A central tenet of the current "second wave" of education reform is that reliance on diverse performance assessments as the basis for school accountability will circumvent problems encountered with test-based accountability in the 1980s. This view appears to be overly optimistic.
There is some evidence, albeit limited, that shifting to performance assessments can address one of the two problems associated with test-based accountability; it can improve rather than degrade instruction. For example, Koretz et al. (1993, 1994a) found that Vermont educators reported a substantially greater emphasis on problem-solving and mathematical communication following implementation of the state's portfolio assessment program. Nevertheless, evidence about the instructional effects of performance assessment programs remains scarce. It is not clear under what circumstances these programs are conducive to improved teaching or what the effects are on student achievement.

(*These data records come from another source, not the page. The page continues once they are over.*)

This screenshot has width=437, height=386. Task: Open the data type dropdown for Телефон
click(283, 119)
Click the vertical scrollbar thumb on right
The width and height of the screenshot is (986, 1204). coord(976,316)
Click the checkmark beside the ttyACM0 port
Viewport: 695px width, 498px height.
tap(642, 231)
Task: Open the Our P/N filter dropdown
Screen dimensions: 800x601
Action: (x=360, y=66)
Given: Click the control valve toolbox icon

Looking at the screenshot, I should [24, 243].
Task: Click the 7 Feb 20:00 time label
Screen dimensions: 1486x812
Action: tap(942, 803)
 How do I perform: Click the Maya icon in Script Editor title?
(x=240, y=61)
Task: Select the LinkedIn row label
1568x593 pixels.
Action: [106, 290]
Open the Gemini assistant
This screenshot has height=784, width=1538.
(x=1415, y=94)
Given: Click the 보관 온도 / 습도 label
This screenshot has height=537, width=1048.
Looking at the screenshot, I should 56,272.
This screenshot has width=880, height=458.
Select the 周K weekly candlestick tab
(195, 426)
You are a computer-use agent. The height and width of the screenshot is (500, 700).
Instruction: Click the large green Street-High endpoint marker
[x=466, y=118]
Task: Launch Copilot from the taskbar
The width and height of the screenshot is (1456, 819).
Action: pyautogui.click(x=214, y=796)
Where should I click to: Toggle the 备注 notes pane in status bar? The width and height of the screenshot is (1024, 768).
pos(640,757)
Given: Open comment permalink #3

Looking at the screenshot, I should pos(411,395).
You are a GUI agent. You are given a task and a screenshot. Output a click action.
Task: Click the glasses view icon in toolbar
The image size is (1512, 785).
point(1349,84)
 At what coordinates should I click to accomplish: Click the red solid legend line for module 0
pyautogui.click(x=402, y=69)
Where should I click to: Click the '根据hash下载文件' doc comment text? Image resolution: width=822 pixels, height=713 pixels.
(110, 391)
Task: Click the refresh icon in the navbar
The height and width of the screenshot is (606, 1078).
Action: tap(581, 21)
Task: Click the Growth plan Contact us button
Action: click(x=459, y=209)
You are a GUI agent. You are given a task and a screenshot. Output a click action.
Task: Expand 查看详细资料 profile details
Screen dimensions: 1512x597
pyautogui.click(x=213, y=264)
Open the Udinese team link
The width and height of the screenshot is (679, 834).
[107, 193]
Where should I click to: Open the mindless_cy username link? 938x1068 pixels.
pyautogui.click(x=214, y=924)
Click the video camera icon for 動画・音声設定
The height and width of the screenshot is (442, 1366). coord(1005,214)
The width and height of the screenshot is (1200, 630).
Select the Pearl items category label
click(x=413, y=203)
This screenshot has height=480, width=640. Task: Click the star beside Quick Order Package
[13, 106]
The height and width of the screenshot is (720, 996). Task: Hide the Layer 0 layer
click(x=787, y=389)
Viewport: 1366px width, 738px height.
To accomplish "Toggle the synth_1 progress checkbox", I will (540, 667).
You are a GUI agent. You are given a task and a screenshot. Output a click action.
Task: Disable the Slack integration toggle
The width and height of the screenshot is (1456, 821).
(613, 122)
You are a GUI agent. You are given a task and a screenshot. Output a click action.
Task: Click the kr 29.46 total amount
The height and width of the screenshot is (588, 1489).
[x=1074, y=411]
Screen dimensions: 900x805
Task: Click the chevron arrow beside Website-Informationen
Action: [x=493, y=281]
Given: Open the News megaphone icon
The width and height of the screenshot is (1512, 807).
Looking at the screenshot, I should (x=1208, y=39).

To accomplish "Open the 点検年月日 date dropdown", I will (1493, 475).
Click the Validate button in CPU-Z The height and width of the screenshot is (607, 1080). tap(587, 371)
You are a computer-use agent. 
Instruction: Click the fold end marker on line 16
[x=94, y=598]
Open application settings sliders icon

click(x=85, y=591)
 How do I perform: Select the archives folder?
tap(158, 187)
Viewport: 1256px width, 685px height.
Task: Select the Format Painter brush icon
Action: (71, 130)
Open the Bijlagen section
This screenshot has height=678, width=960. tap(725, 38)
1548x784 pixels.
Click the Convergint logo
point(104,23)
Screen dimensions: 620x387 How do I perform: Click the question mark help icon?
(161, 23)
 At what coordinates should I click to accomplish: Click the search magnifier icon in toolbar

On the other hand, there is as yet no reason to believe that test-based accountability will ameliorate the problem of inflated test scores. Indeed, there are reasons to expect that some types of performance assessments may be more susceptible to corruption. Because of the complexity of performance tasks, scores on them are likely to include sizable task-specific but construct-irrelevant variance—that is, variance that reflects idiosyncratic aspects of tasks rather than attributes of the latent trait supposedly being measured. For this reason, performance typically correlates only weakly across related tasks, even when the tasks are as similar as essays (e.g., Dunbar et al., 1991; Shavelson et al., 1993). Moreover, in most instances, performance assessments will comprise far fewer tasks than a corresponding multiple-choice test because of the student time required for each performance and the costs of developing them. Thus, a performance assessment is likely to comprise a relatively small number of poorly correlated tasks with substantial idiosyncratic attributes. Coaching students to do well on a small number of such tasks could easily lead to large gains in scores without commensurate real gains in mastery of the underlying areas of knowledge.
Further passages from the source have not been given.